#### Material supplied ####

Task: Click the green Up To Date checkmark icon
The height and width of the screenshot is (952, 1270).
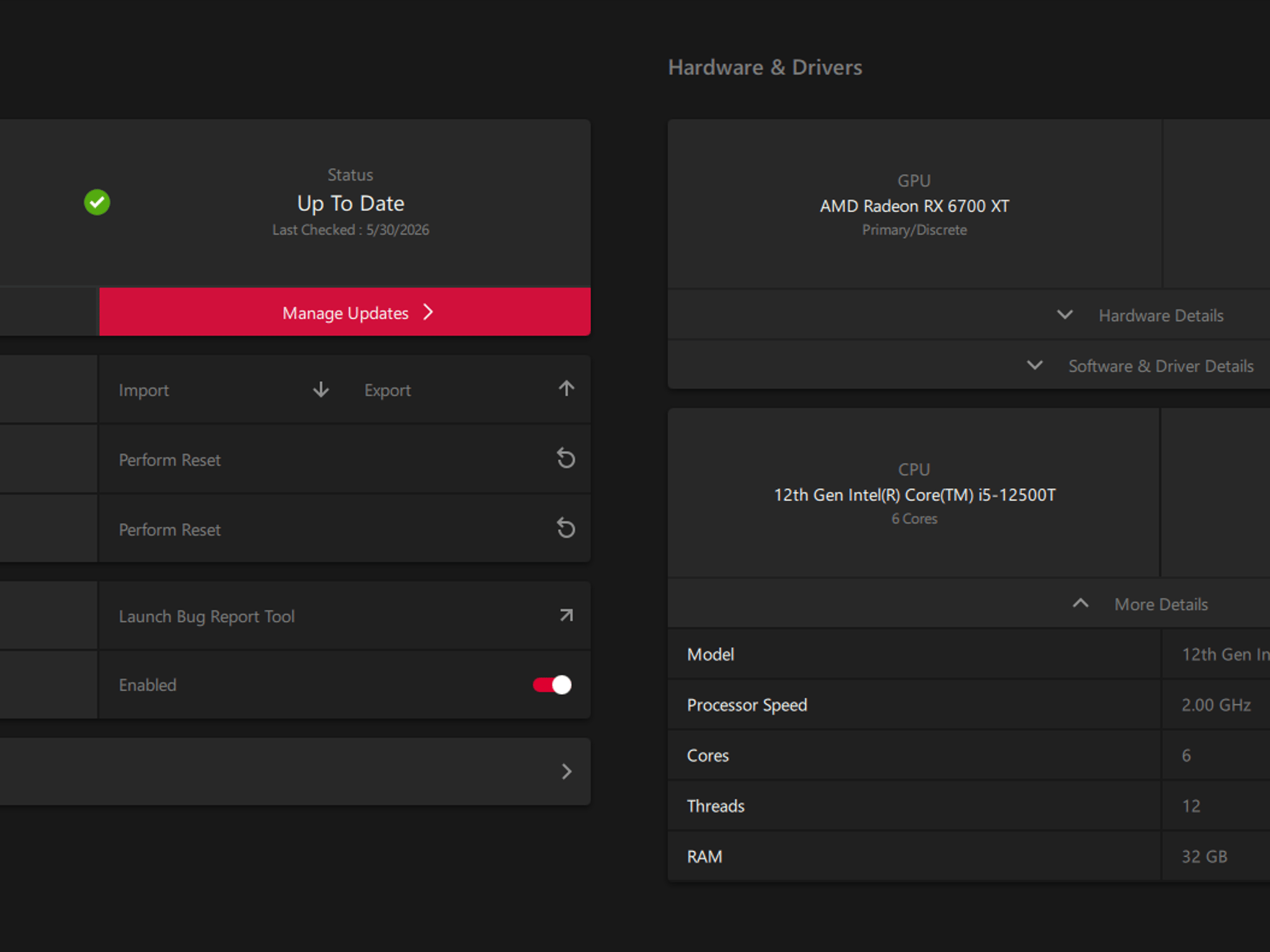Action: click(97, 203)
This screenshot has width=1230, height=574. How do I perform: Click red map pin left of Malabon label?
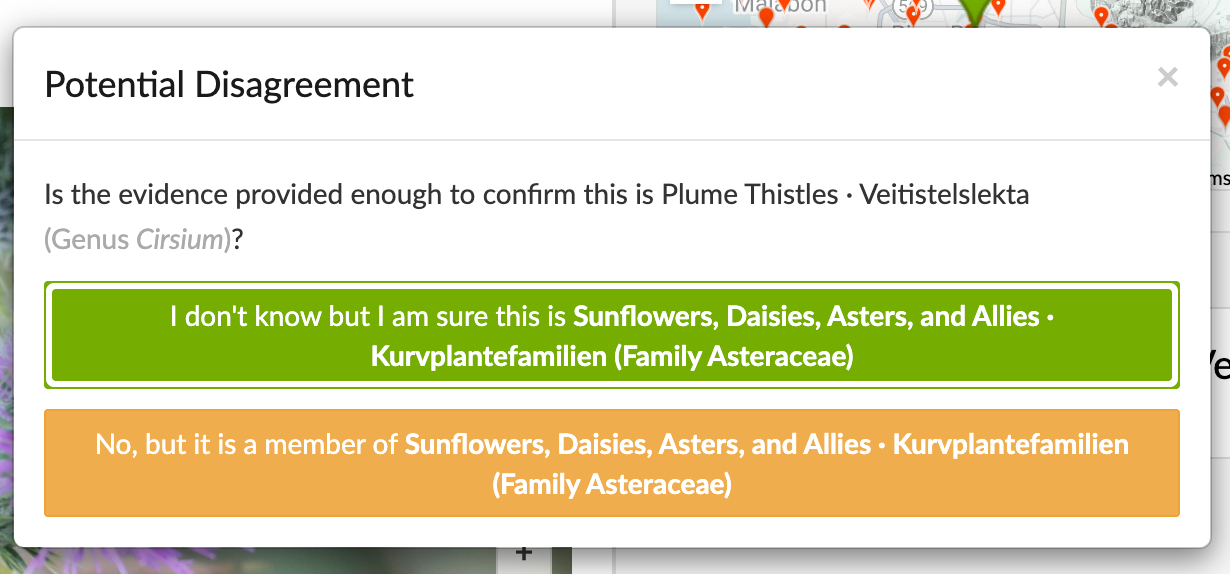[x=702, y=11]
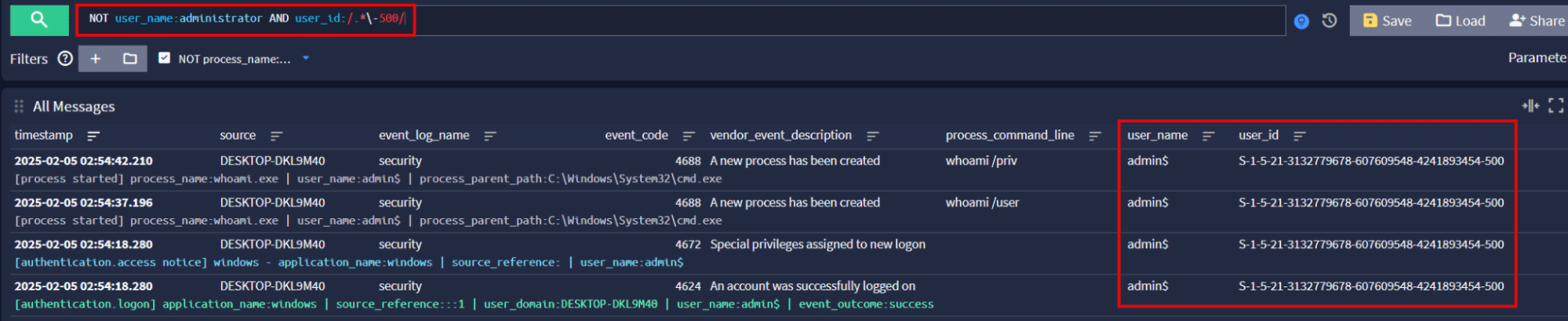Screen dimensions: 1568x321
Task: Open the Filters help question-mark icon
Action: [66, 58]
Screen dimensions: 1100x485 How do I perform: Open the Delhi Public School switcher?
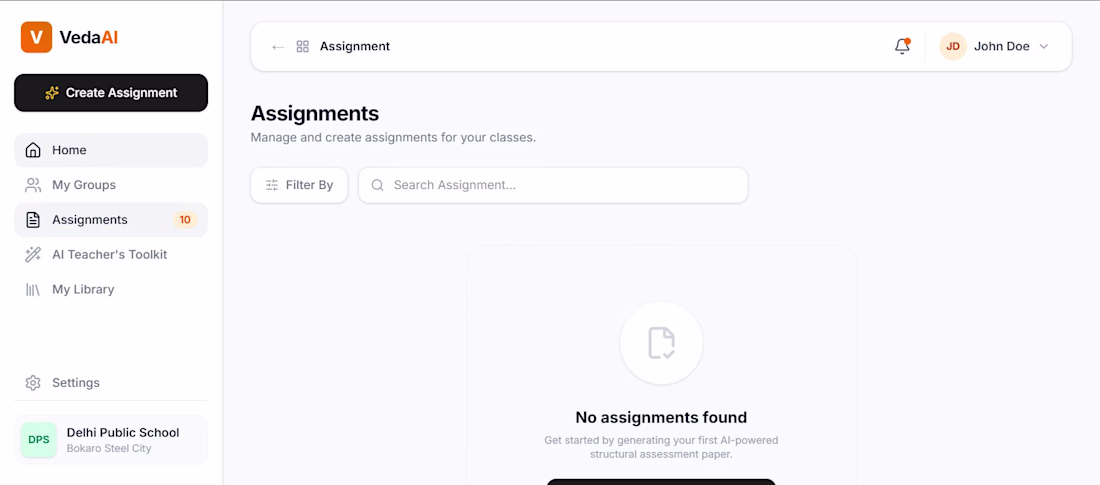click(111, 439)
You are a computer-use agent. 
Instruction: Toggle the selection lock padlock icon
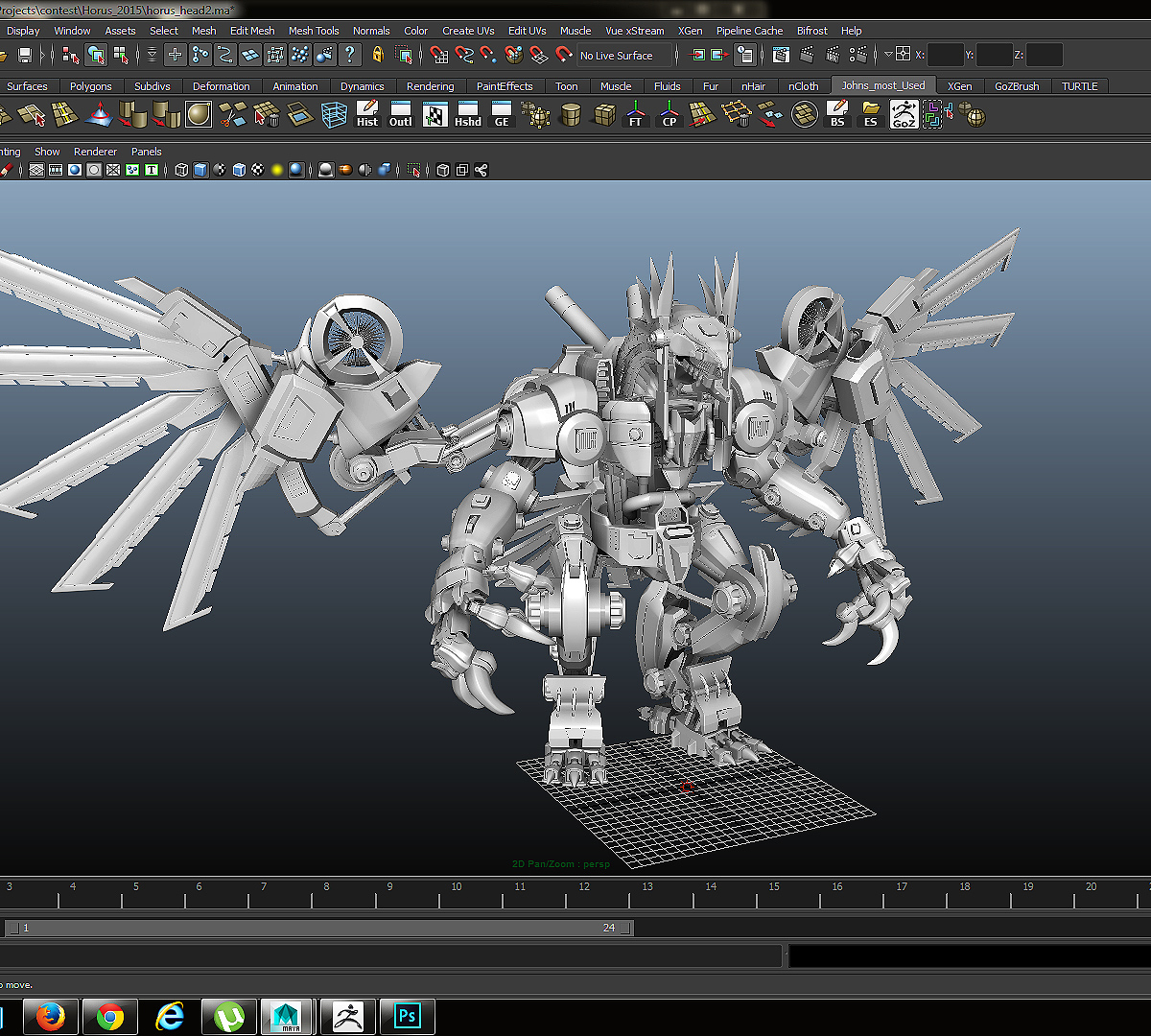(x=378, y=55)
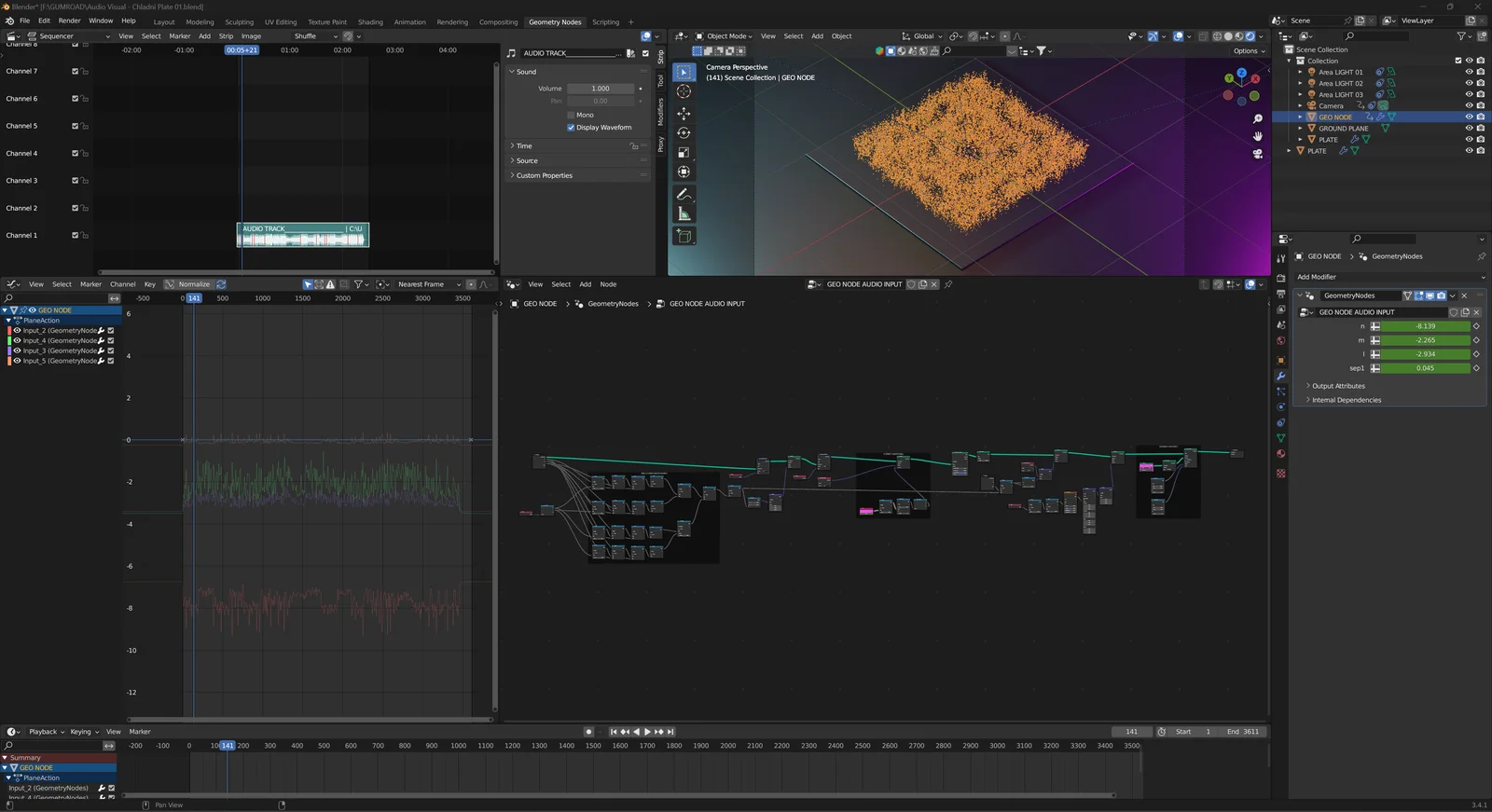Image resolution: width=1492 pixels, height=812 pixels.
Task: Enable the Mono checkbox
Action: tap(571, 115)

####

To do: Please rewrite every line of the rows above as a JSON list of strings, one string per line, skipping blank lines and leaving out the pictures.

Full output:
[
  "Task: Click the green Up To Date checkmark icon",
  "The height and width of the screenshot is (952, 1270).",
  "Action: click(97, 203)",
  "This screenshot has width=1230, height=574. How do I perform: Click red map pin left of Malabon label?",
  "[x=702, y=11]",
  "Screen dimensions: 1568x321",
  "Task: Open the Filters help question-mark icon",
  "Action: [66, 58]",
  "Screen dimensions: 1100x485 How do I perform: Open the Delhi Public School switcher?",
  "click(111, 439)",
  "You are a computer-use agent. ",
  "Instruction: Toggle the selection lock padlock icon",
  "(x=378, y=55)",
  "Image resolution: width=1492 pixels, height=812 pixels.",
  "Task: Enable the Mono checkbox",
  "Action: tap(571, 115)"
]